"I used this material with both my daughters, one of whom reached her marriage bed still pure. The other daughter decided not to wait."
She still recommended the material, but I could feel her wounded heart. I'm sure she was forgiving of her daughter, but it still hurts when they choose the wrong path. We never know if they'll stray, or for how long and with what consequences.
We can have the best intentions and read the best materials, but we're still imperfect parents with great days and awful days and many in-between days. It's like the slightly sighted leading the blind.
How do we find the Light and stay in the light? How do we direct them to the Light and keep them on its straight and narrow path, even while we stray at times ourselves?
I lay awake last night after calming a dreaming child.

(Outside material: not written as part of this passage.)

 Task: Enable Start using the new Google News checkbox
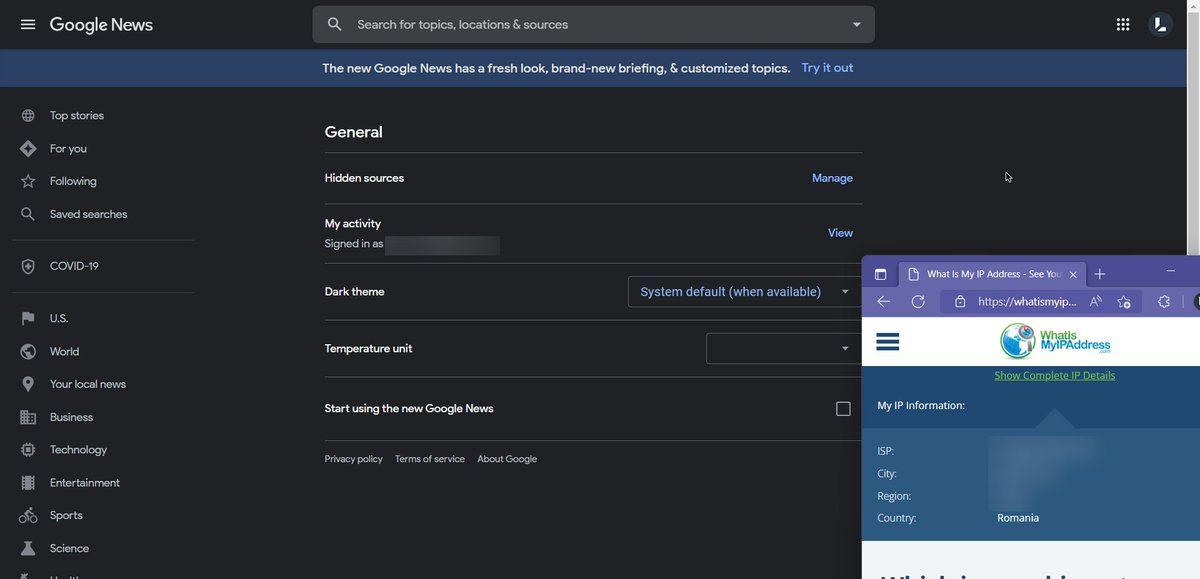[x=843, y=409]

In the next bed over lay my sleeping Mary, my stubborn one. Oh, how my heart worries over her! Her kisses melt me, her hugs delight, but her stubborn ways frighten me daily. Will she be the one who decides not to wait? Will she be like the stubborn relative on Daddy's side, practically her twin emotionally? Will she pick and choose what she wants to obey in the Bible, stubbornly having it her way?
A teachable heart is not always discernible in her, though I know the Holy Spirit works in the recesses of her soul. For sometimes, much later, she comes up to apologize. It's so hard for her to admit when she's wrong; the confession part of our prayer time really challenges her.

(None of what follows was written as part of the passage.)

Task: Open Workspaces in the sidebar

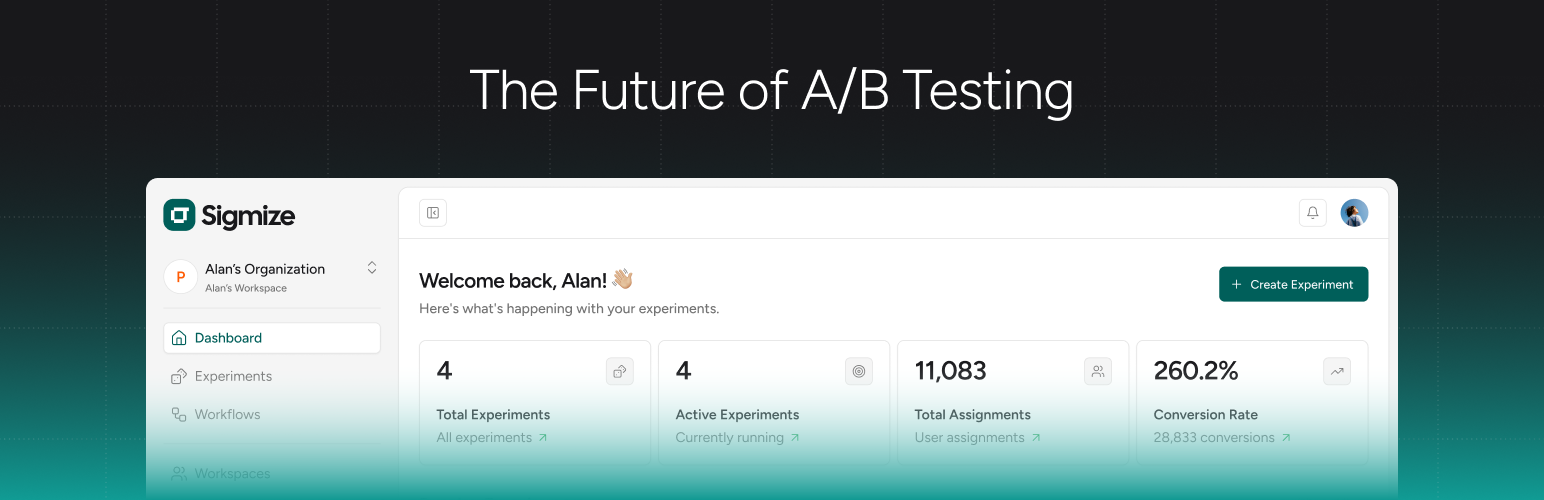Action: pyautogui.click(x=232, y=473)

I lay there, praying for her. Pleading with the Father to keep her in the Light. I prayed for a loving, close relationship with her, so as not to provoke her. My reactions will make or break it for the two of us, as the years pass. The other day I read that: it is our loving relationship with our children that allows our teaching to penetrate their hearts.
And isn't this true of the Father's relationship with us? We follow Him readily because of His everlasting love?
A parent's prayers work like this: We pray for an ideal outcome and the Spirit changes our heart to make that outcome more likely. We think we're praying for change in our child, but really, the change must occur in us.
We help deliver His love and truth. We put hands and feet and heart to Biblical truth, making it real for our children. If I want my daughter to be submissive, sacrificial, gentle, humble...I must be those things first. My heart must be teachable because imperfect though I am, He can work wonders through me.
Every time I lay awake, worrying over a child, the truths swirl and whirl, making me dizzy. And I always come back to this:
Parenting is a prayer.
At the very least, the more we pray, the more grace we receive; I can't prove that but I can feel it. And grace is what we really want, what we really need, isn't it?
Forgive me Father...I am trying, but I can't be like you. Cover me. Cover my children. May we have the gift of your favor.
1 comment:
Christine! This is so beautiful and exactly what God is teaching me right now.
I am learning that proper behavior and good decisions are made when we have our hearts in proper alignment with God's. That is so much more likely to happen with my son if he can see that my heart is in the right place than just by telling him what to do all the time.
Bless you friend!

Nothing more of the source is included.